Grant number: 18/01360-4
Support type:Scholarships in Brazil - Post-Doctorate
Effective date (Start): March 01, 2018
Effective date (End): June 30, 2019
Field of knowledge:Biological Sciences - Physiology
Cooperation agreement: Innovation Fund Denmark
Principal Investigator:Licio Augusto Velloso
Grantee:Daiane Fátima Engel
Home Institution: Faculdade de Ciências Médicas (FCM). Universidade Estadual de Campinas (UNICAMP). Campinas , SP, Brazil
Associated research grant:15/50278-0 - Anti-obesity effects of nutrients by hypothalamic FFA1 and FFA4 activation, AP.TEM

Abstract

Several studies using experimental models of obesity induced by high fat diet describe functional changes in the hypothalamus, central structure of regulation of the balance between caloric intake and energy expenditure. Among these alterations are apoptosis of neurons in the arched nucleus (ARC) region and reduction in the expression of anorexigenic neuropeptide pro-piolemolanocortin (POMC), suggesting that this population of neurons is the most affected [Moraes et al., PLoS ONE, 2009 (4): e5045]. On the other hand, under physiological conditions, postnatal neurogenesis seems to contribute to the maintenance of the number of POMC + neurons, influencing the control of energy homeostasis. However, this plasticity may be impaired by exposure to a high fat diet, while a diet containing high unsaturated fatty acids (PUFAs), which is associated with an improvement in the obesity phenotype, increases the number of neuronal precursors in the resulting hypothalamus in a greater number of POMC + neurons. The pro-neurogenic effect of the PUFA-rich diet appears to involve GPR40 receptor activation, which also reduces diet-induced weight gain and increases POMC expression [Nascimento et al., Diabetes 2016; 65: 673-6862; Dragano et al., J Neuroinflammation, 2017; 14:91]. In this sense, we hypothesized that the GPR40 receptor represents a potential target in the modulation of postnatal hypothalamic neuroplasticity related to energy homeostasis control. First, we will characterize the precursor cell subtypes of POMC neurons in ARC of adult mice.
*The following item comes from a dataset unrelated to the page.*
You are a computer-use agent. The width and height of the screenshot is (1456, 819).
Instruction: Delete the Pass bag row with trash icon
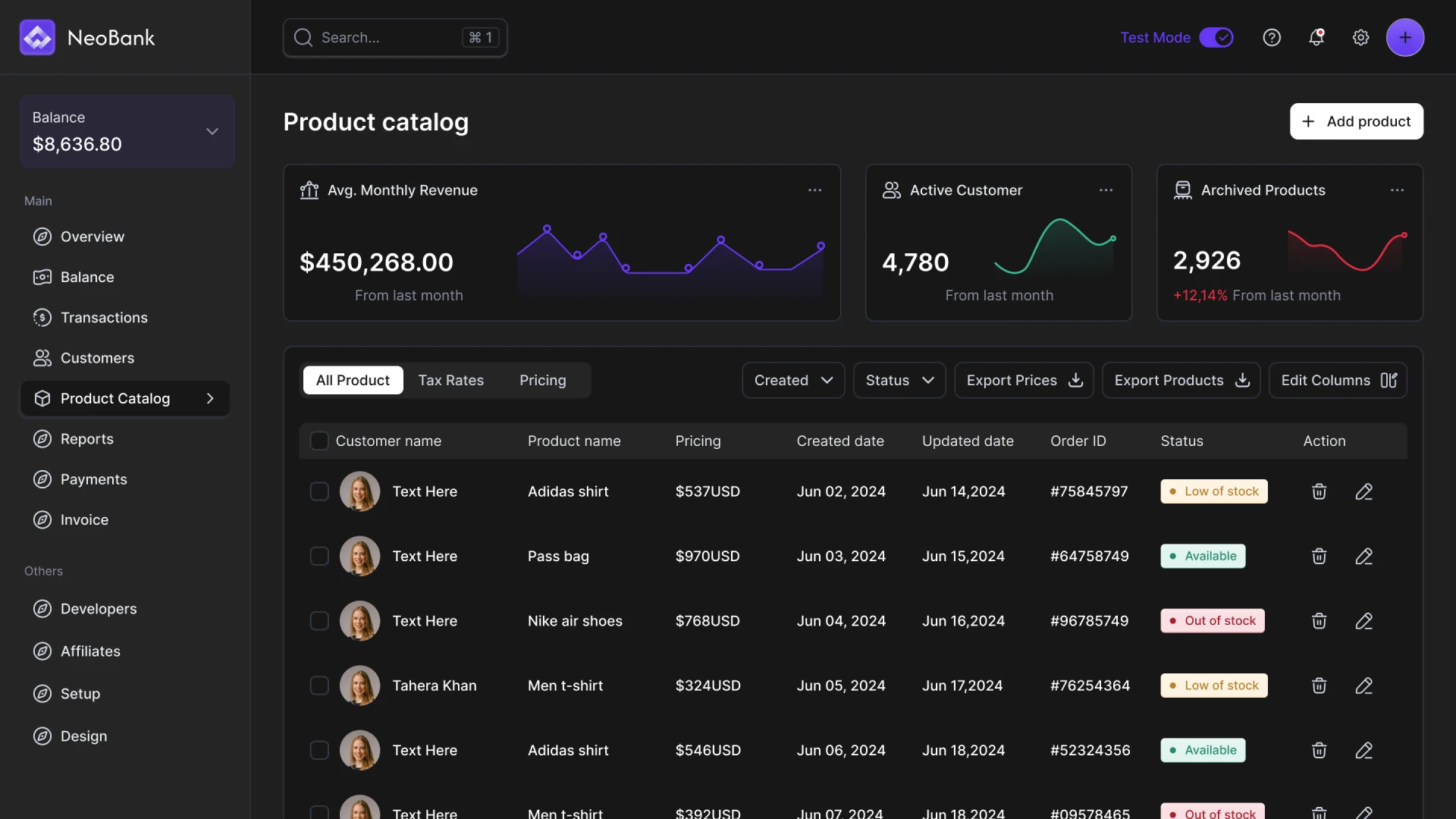[1320, 557]
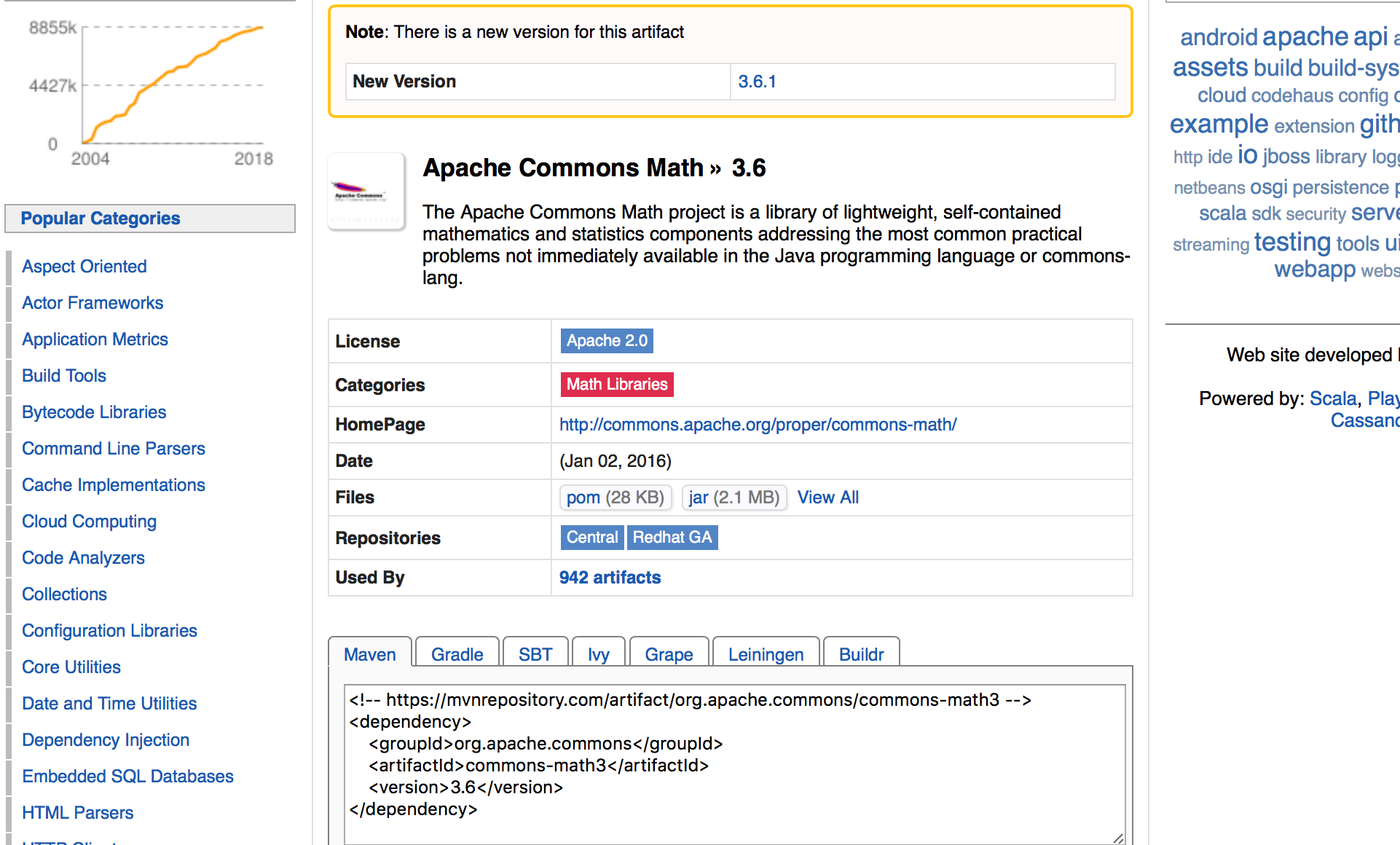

In the second and main step, we intend to evaluate the involvement of the GPR40 receptor in the maintenance of the proliferative niche and in the definition of the precursor phenotype. Finally, we will characterize the response of precursors (proliferation and differentiation) to stimulation by PUFAs and exposure to a high fat diet. This study will contribute to the understanding of neurogenesis in the adult hypothalamus and how this process can be affected in obesity. (AU)